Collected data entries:
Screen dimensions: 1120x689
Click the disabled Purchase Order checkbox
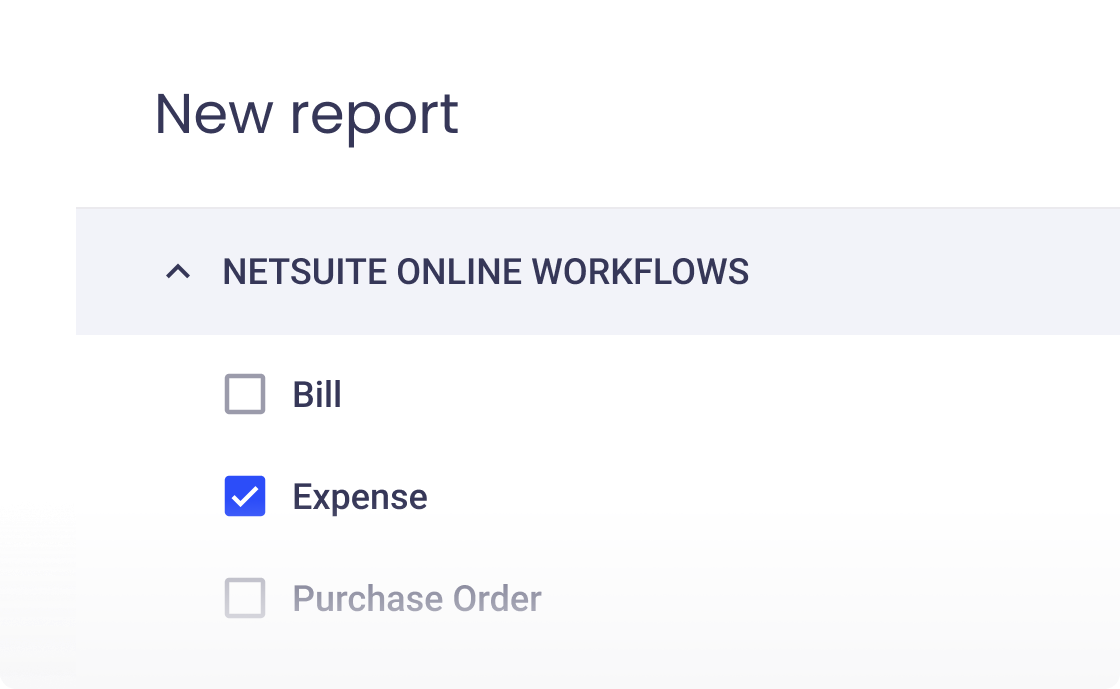tap(244, 599)
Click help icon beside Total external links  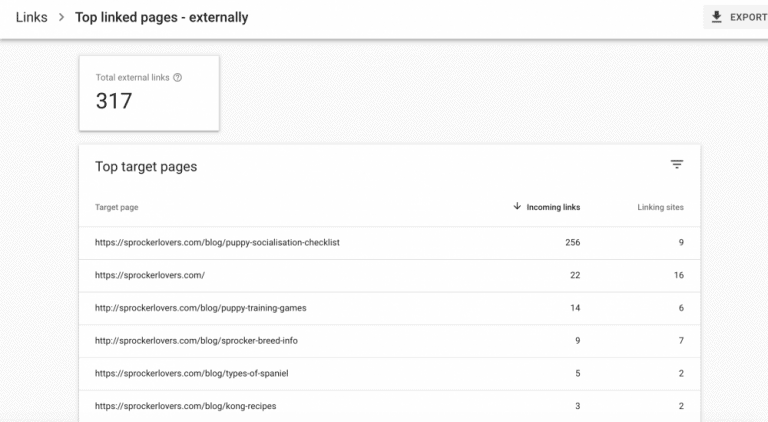[177, 77]
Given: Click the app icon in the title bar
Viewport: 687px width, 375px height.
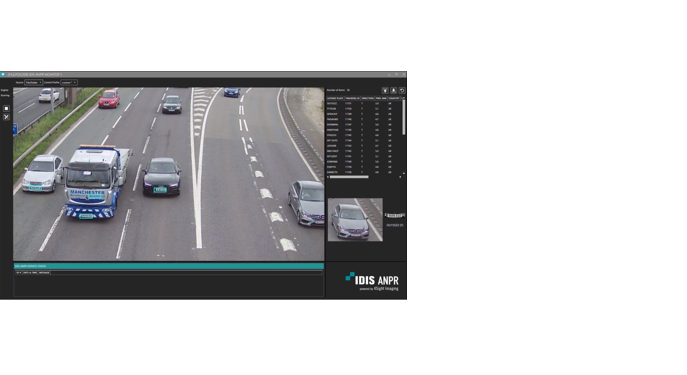Looking at the screenshot, I should (x=3, y=74).
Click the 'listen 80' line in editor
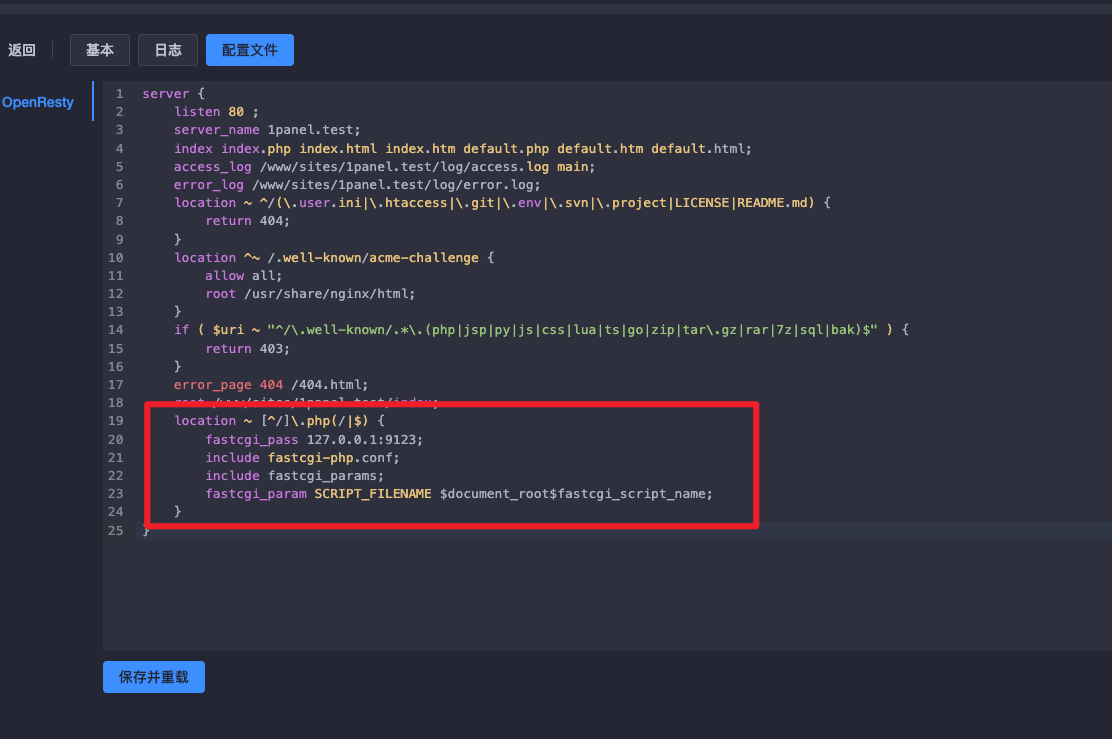1112x739 pixels. click(215, 111)
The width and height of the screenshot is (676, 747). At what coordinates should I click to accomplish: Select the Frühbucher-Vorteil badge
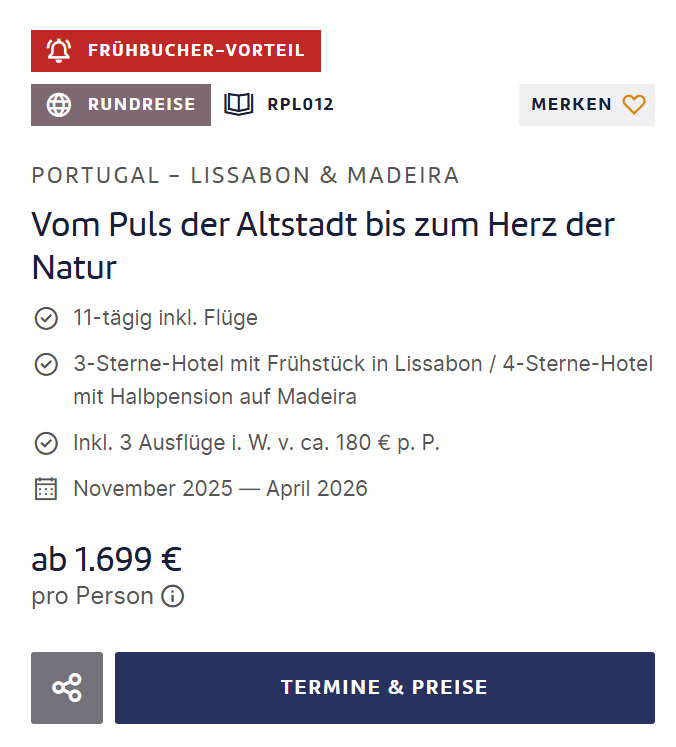[x=176, y=51]
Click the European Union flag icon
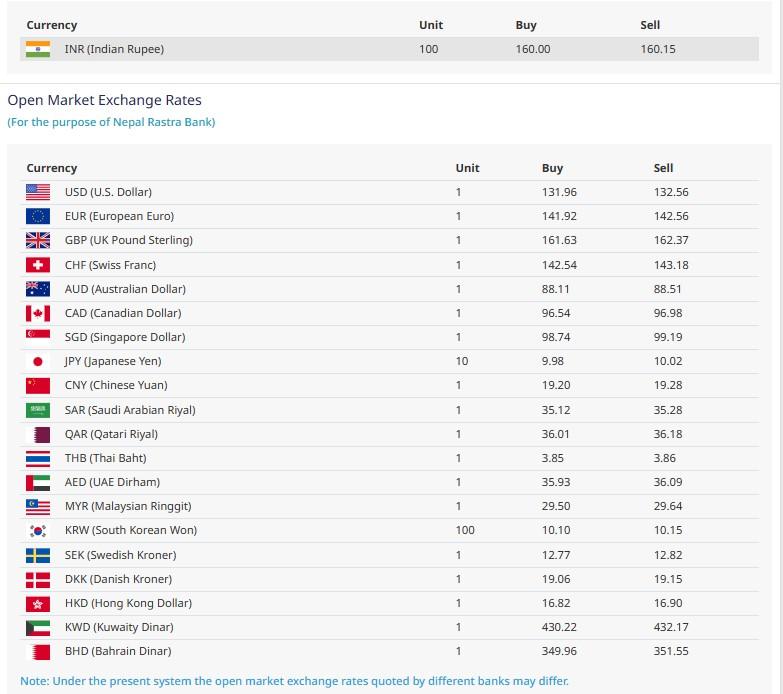 37,216
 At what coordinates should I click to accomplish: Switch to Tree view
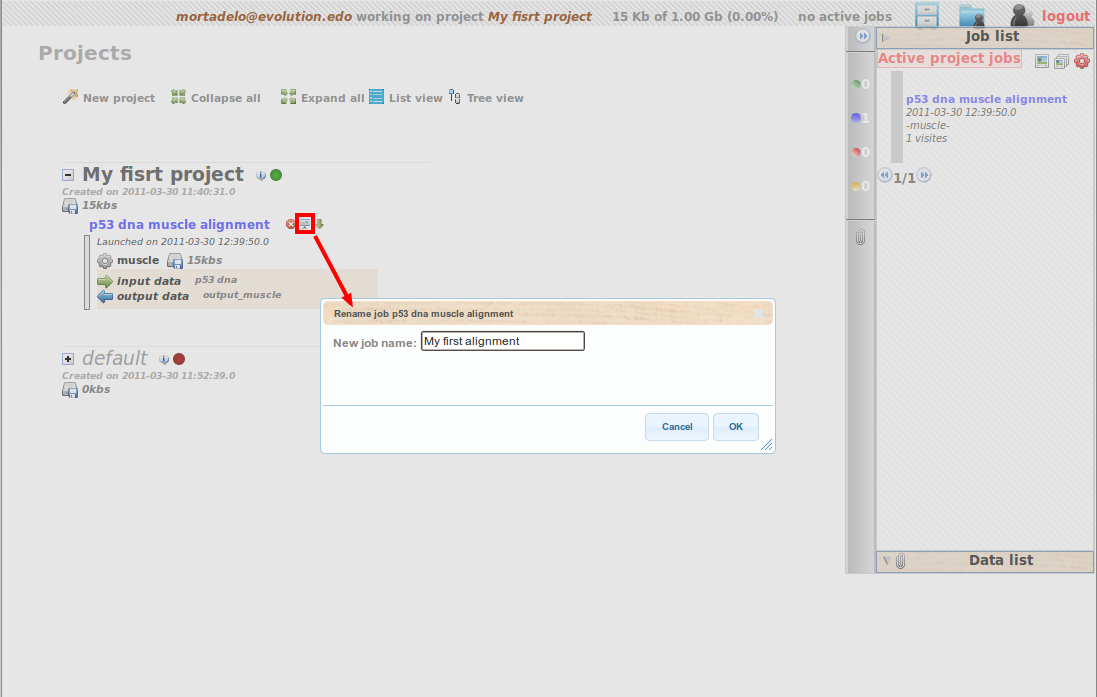click(x=486, y=98)
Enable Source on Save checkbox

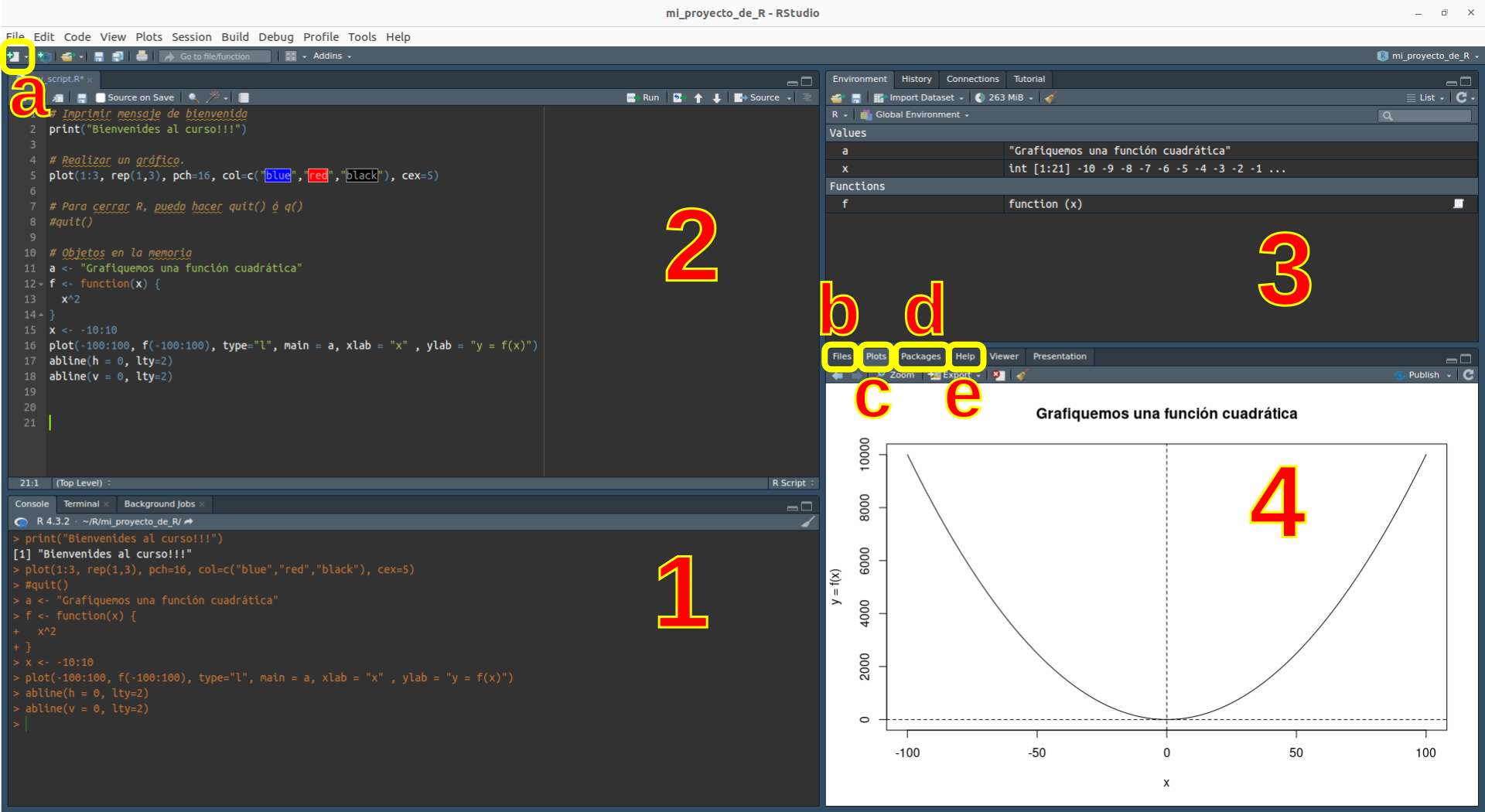pos(101,98)
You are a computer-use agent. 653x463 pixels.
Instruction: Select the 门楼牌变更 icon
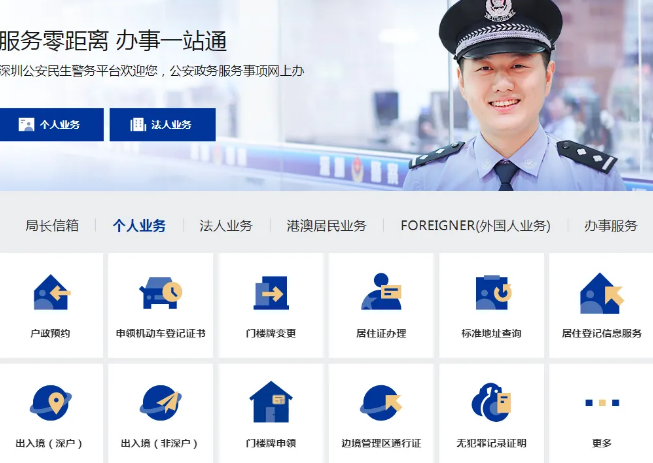point(271,293)
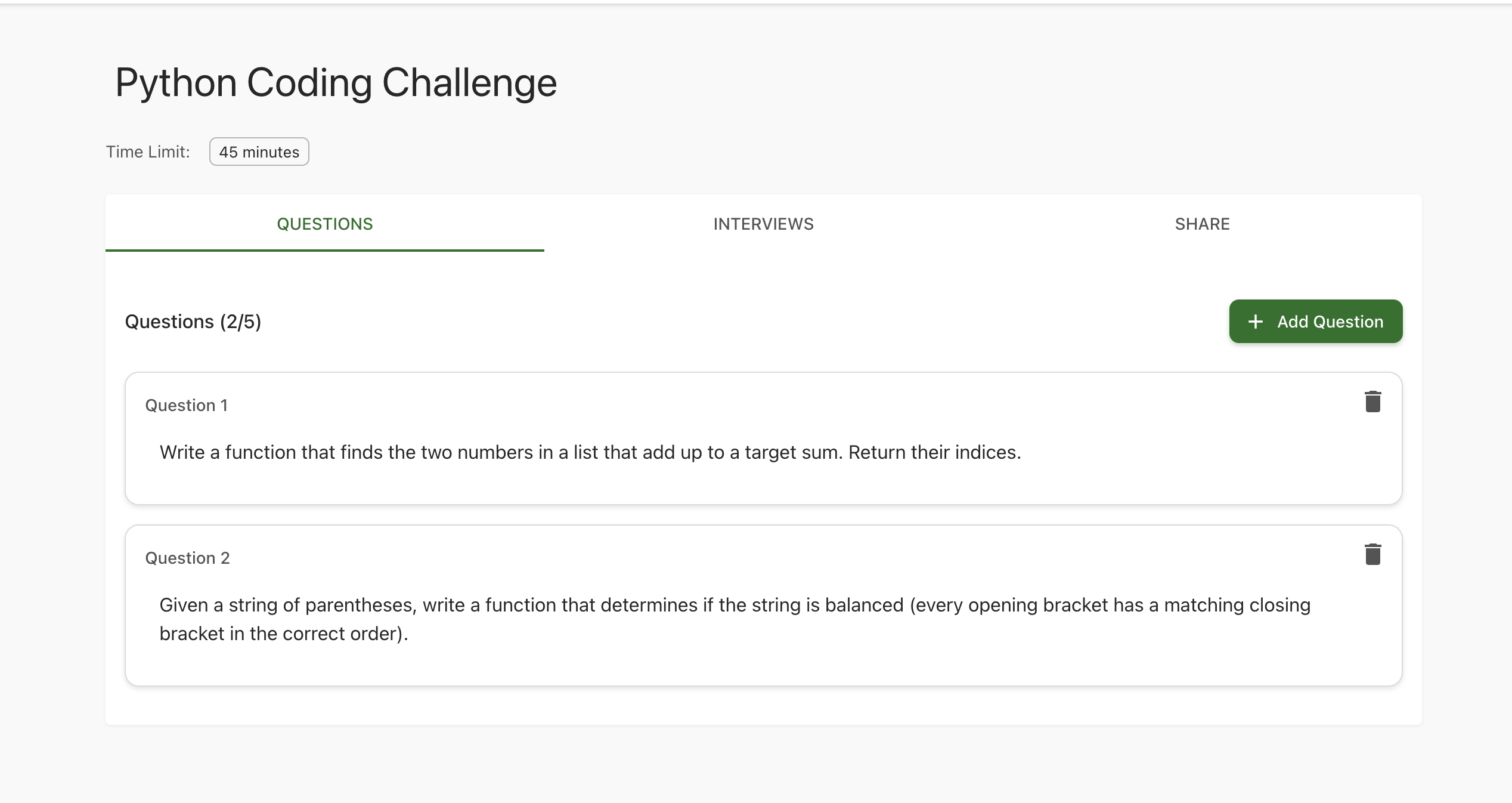Click the Question 1 label
The height and width of the screenshot is (803, 1512).
point(187,405)
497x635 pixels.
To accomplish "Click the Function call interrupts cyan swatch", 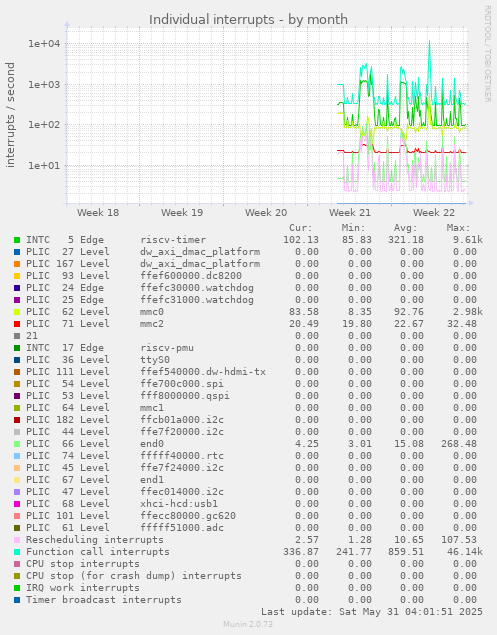I will (x=17, y=552).
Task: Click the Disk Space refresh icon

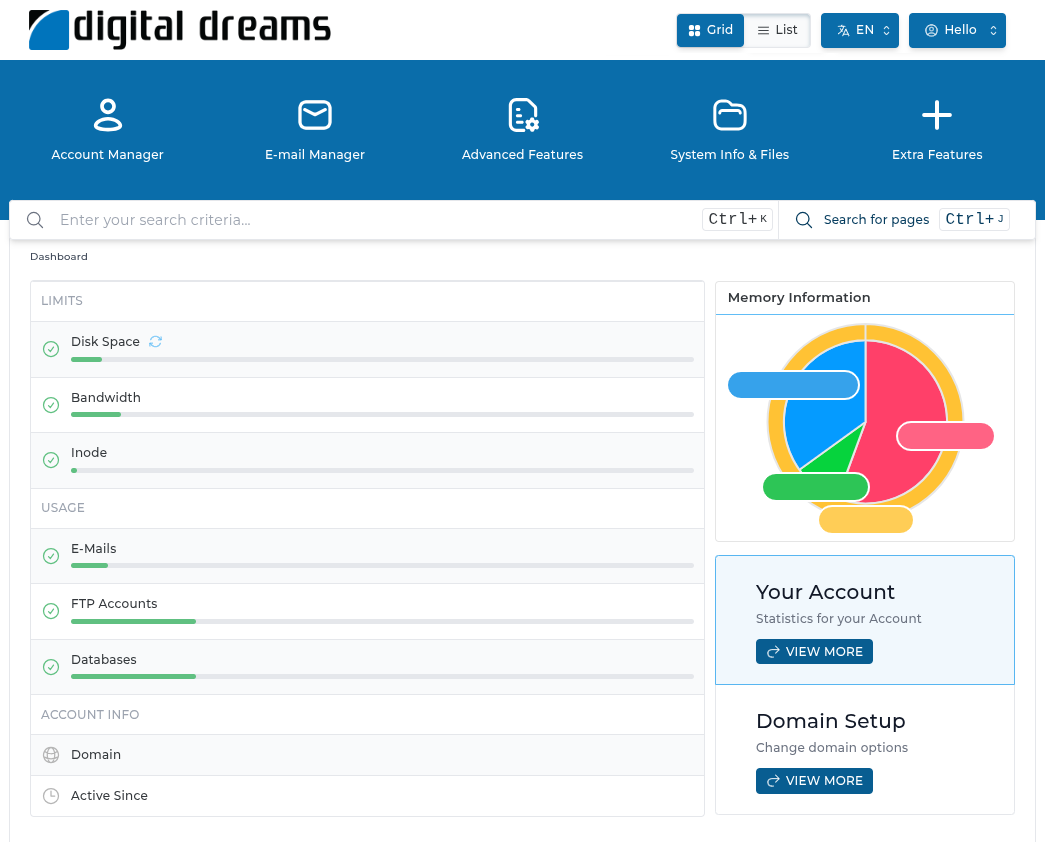Action: [x=155, y=342]
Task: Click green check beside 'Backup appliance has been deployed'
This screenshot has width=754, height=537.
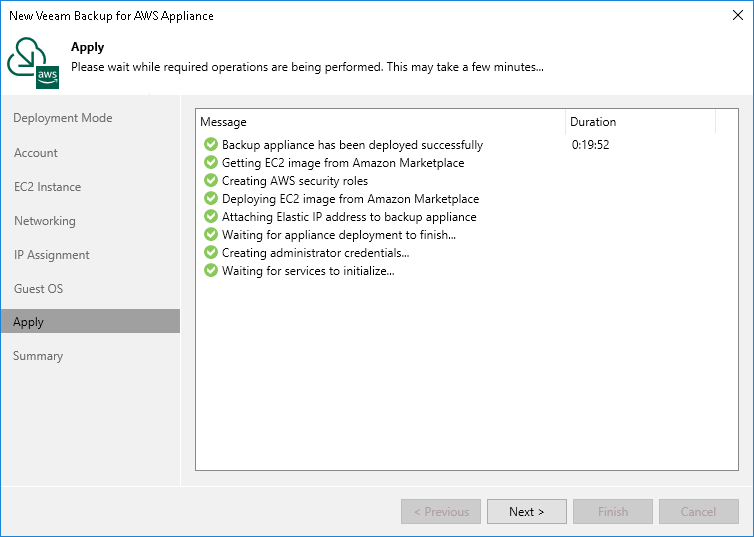Action: [210, 145]
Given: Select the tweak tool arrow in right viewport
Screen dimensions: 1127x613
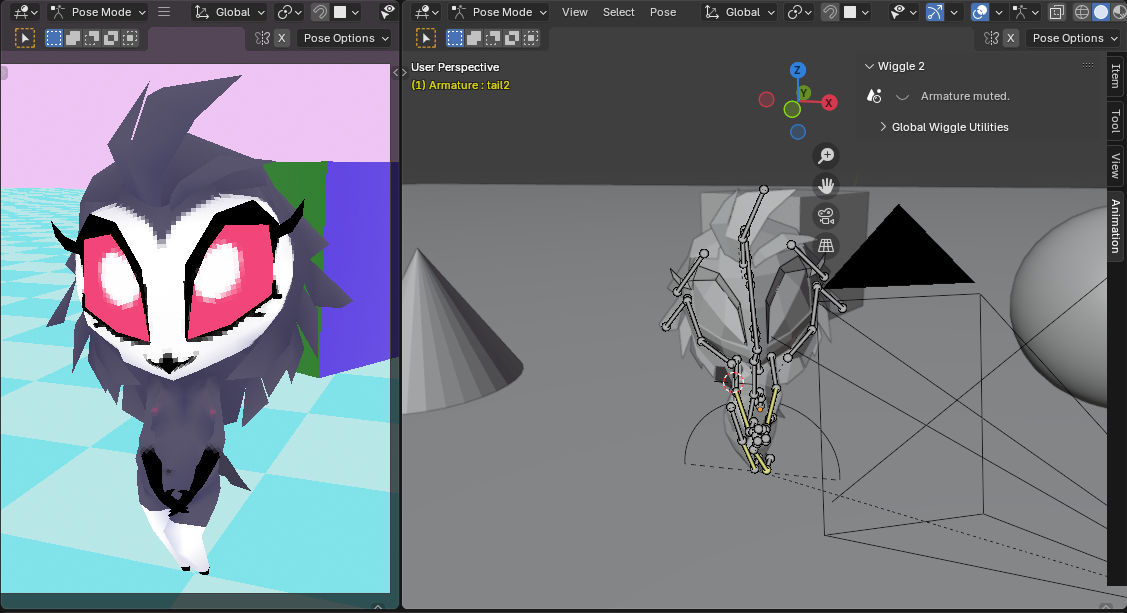Looking at the screenshot, I should pyautogui.click(x=426, y=38).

■ Task statement ■
The range to copy runs from the line with "Given: Select the" to the last line of the entries, both included; copy it exactly and leave out the pictures.

■ Response area ■
Given: Select the tweak tool arrow in right viewport
Screen dimensions: 1127x613
Looking at the screenshot, I should pyautogui.click(x=426, y=38).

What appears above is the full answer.